▸ Exercise requirements
Which lines below fall between the one containing "baobab 音楽会 (997, 1592)" and the one containing "2018 (799, 1921)"? Repeat them exactly, counting both of those lines, and add nothing else.

(Saved entries)
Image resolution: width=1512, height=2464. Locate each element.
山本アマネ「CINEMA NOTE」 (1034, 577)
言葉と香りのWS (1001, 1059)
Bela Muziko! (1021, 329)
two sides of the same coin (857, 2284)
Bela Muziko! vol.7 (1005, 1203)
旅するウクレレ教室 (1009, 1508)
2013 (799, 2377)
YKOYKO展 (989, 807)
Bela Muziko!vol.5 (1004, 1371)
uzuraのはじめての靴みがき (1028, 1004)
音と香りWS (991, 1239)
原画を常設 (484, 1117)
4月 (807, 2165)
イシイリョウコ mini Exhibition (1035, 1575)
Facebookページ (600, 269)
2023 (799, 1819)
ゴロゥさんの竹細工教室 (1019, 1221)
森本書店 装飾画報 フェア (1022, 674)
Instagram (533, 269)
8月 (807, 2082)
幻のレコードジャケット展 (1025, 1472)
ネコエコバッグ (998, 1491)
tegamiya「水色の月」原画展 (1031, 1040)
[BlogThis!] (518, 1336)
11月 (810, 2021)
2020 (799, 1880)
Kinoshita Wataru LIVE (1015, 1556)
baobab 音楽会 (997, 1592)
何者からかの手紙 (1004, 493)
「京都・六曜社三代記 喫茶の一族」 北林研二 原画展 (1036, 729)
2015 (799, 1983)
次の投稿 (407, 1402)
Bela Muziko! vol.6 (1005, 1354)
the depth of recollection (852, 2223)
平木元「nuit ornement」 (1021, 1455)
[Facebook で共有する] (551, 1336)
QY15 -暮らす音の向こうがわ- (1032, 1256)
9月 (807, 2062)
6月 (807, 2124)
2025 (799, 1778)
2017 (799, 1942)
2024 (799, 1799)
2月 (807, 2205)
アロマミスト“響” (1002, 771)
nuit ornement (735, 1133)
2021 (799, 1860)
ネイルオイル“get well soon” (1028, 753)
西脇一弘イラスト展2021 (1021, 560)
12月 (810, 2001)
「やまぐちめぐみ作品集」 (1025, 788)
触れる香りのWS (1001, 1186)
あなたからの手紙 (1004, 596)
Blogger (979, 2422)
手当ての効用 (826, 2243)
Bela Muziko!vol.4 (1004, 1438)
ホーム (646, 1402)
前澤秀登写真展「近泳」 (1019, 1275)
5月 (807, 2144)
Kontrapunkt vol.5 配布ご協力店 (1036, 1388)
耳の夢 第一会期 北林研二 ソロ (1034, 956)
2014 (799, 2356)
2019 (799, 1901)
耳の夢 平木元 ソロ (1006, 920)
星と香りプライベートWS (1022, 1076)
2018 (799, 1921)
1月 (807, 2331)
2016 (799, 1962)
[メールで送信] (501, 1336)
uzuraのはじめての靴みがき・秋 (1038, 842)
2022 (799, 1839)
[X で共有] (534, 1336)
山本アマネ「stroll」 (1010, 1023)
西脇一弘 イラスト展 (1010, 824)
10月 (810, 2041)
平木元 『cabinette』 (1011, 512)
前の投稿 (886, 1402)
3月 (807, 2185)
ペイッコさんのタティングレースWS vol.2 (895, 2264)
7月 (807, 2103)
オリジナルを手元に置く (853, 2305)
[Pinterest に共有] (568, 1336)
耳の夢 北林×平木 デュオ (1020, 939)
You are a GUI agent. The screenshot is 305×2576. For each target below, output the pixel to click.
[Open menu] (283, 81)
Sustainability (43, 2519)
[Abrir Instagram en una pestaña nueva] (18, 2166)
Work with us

▸ Worked solution
baobab 音楽会 (997, 1592)
何者からかの手紙 (1004, 493)
「京都・六曜社三代記 喫茶の一族」 北林研二 原画展 (1036, 729)
2015 (799, 1983)
次の投稿 (407, 1402)
Bela Muziko! vol.6 (1005, 1354)
the depth of recollection (852, 2223)
平木元「nuit ornement」 (1021, 1455)
[Facebook で共有する] (551, 1336)
QY15 -暮らす音の向こうがわ- (1032, 1256)
9月 (807, 2062)
6月 (807, 2124)
2025 (799, 1778)
2017 (799, 1942)
2024 (799, 1799)
2月 (807, 2205)
アロマミスト“響” (1002, 771)
nuit ornement (735, 1133)
2021 (799, 1860)
ネイルオイル“get well soon” (1028, 753)
西脇一弘イラスト展2021 (1021, 560)
12月 (810, 2001)
「やまぐちめぐみ作品集」 (1025, 788)
触れる香りのWS (1001, 1186)
あなたからの手紙 (1004, 596)
Blogger (979, 2422)
手当ての効用 (826, 2243)
Bela Muziko!vol.4 (1004, 1438)
ホーム (646, 1402)
前澤秀登写真展「近泳」 (1019, 1275)
5月 (807, 2144)
Kontrapunkt vol.5 配布ご協力店 (1036, 1388)
耳の夢 第一会期 北林研二 ソロ (1034, 956)
2014 (799, 2356)
2019 (799, 1901)
耳の夢 平木元 ソロ (1006, 920)
星と香りプライベートWS (1022, 1076)
2018 (799, 1921)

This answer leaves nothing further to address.